Task directions - Print all the records exactly as they stand.

Listed records -
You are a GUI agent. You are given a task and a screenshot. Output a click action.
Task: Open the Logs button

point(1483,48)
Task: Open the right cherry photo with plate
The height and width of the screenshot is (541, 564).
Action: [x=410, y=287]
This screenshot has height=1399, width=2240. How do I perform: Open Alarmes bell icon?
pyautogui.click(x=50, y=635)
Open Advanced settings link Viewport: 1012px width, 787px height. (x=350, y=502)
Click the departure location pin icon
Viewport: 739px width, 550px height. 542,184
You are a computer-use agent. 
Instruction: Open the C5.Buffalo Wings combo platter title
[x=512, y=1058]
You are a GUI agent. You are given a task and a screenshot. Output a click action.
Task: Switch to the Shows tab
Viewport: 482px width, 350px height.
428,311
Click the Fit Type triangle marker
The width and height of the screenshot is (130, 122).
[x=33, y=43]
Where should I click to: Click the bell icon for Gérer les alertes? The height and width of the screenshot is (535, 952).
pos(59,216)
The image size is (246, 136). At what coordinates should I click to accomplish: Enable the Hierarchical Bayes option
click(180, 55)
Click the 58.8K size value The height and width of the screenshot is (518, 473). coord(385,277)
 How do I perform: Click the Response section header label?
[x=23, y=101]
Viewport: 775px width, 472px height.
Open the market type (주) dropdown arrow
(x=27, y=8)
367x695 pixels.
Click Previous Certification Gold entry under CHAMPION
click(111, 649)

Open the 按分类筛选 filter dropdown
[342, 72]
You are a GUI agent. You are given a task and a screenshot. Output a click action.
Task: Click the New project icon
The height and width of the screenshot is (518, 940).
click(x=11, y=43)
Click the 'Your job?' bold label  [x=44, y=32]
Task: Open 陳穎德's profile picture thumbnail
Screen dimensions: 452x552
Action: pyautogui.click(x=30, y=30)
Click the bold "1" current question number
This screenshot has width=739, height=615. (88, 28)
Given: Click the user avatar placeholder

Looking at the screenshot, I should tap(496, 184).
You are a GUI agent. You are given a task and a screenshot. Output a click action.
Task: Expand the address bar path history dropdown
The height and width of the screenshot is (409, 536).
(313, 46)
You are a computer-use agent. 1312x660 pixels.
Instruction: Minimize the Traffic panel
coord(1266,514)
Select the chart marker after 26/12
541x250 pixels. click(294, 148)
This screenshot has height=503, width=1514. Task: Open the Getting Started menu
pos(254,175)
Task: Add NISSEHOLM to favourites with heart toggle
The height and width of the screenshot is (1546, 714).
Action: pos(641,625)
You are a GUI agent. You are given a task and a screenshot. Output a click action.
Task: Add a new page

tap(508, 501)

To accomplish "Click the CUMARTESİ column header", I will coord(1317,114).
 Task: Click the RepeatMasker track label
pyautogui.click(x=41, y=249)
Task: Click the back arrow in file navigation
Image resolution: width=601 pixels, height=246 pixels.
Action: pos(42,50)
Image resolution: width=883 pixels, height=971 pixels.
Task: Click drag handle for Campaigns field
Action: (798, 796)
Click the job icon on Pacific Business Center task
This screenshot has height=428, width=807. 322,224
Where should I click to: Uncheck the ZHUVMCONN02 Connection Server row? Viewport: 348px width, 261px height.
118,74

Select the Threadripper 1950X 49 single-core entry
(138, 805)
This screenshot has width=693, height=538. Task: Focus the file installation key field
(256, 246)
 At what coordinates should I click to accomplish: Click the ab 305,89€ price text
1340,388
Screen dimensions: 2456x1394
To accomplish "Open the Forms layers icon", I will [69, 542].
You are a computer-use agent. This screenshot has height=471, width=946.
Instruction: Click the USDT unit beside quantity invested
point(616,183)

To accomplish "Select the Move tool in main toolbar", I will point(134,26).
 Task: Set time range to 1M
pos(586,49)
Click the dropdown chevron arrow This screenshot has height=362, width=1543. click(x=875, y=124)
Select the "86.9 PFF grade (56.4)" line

Output for this exercise -
You are a GUI agent. You are given a task and a screenshot. Output a click action.
Task: Open the Logs button

point(1483,48)
Task: Open the right cherry photo with plate
The height and width of the screenshot is (541, 564).
Action: [x=410, y=287]
This screenshot has height=1399, width=2240. How do I perform: Open Alarmes bell icon?
pyautogui.click(x=50, y=635)
Open Advanced settings link Viewport: 1012px width, 787px height. (x=350, y=502)
Click the departure location pin icon
Viewport: 739px width, 550px height. 542,184
You are a computer-use agent. 
Instruction: Open the C5.Buffalo Wings combo platter title
[x=512, y=1058]
You are a GUI agent. You are given a task and a screenshot. Output a click action.
Task: Switch to the Shows tab
Viewport: 482px width, 350px height.
428,311
Click the Fit Type triangle marker
The width and height of the screenshot is (130, 122).
[x=33, y=43]
Where should I click to: Click the bell icon for Gérer les alertes? The height and width of the screenshot is (535, 952).
pos(59,216)
The image size is (246, 136). At what coordinates should I click to accomplish: Enable the Hierarchical Bayes option
click(180, 55)
Click the 58.8K size value The height and width of the screenshot is (518, 473). coord(385,277)
 How do I perform: Click the Response section header label?
[x=23, y=101]
Viewport: 775px width, 472px height.
Open the market type (주) dropdown arrow
(x=27, y=8)
367x695 pixels.
Click Previous Certification Gold entry under CHAMPION
click(111, 649)

Open the 按分类筛选 filter dropdown
[342, 72]
You are a GUI agent. You are given a task and a screenshot. Output a click action.
Task: Click the New project icon
The height and width of the screenshot is (518, 940).
click(x=11, y=43)
Click the 'Your job?' bold label  [x=44, y=32]
Task: Open 陳穎德's profile picture thumbnail
Screen dimensions: 452x552
Action: pyautogui.click(x=30, y=30)
Click the bold "1" current question number
This screenshot has width=739, height=615. (88, 28)
Given: Click the user avatar placeholder

Looking at the screenshot, I should tap(496, 184).
You are a GUI agent. You are given a task and a screenshot. Output a click action.
Task: Expand the address bar path history dropdown
The height and width of the screenshot is (409, 536).
(313, 46)
You are a computer-use agent. 1312x660 pixels.
Instruction: Minimize the Traffic panel
coord(1266,514)
Select the chart marker after 26/12
541x250 pixels. click(294, 148)
This screenshot has height=503, width=1514. Task: Open the Getting Started menu
pos(254,175)
Task: Add NISSEHOLM to favourites with heart toggle
The height and width of the screenshot is (1546, 714).
Action: pos(641,625)
You are a GUI agent. You are given a task and a screenshot. Output a click action.
Task: Add a new page

tap(508, 501)

To accomplish "Click the CUMARTESİ column header", I will coord(1317,114).
 Task: Click the RepeatMasker track label
pyautogui.click(x=41, y=249)
Task: Click the back arrow in file navigation
Image resolution: width=601 pixels, height=246 pixels.
Action: pos(42,50)
Image resolution: width=883 pixels, height=971 pixels.
Task: Click drag handle for Campaigns field
Action: (798, 796)
Click the job icon on Pacific Business Center task
This screenshot has height=428, width=807. 322,224
Where should I click to: Uncheck the ZHUVMCONN02 Connection Server row? Viewport: 348px width, 261px height.
118,74

Select the Threadripper 1950X 49 single-core entry
(138, 805)
This screenshot has width=693, height=538. Task: Focus the file installation key field
(256, 246)
 At what coordinates should I click to accomplish: Click the ab 305,89€ price text
1340,388
Screen dimensions: 2456x1394
To accomplish "Open the Forms layers icon", I will [69, 542].
You are a computer-use agent. This screenshot has height=471, width=946.
Instruction: Click the USDT unit beside quantity invested
point(616,183)

To accomplish "Select the Move tool in main toolbar", I will point(134,26).
 Task: Set time range to 1M
pos(586,49)
Click the dropdown chevron arrow This screenshot has height=362, width=1543. click(x=875, y=124)
Select the "86.9 PFF grade (56.4)" line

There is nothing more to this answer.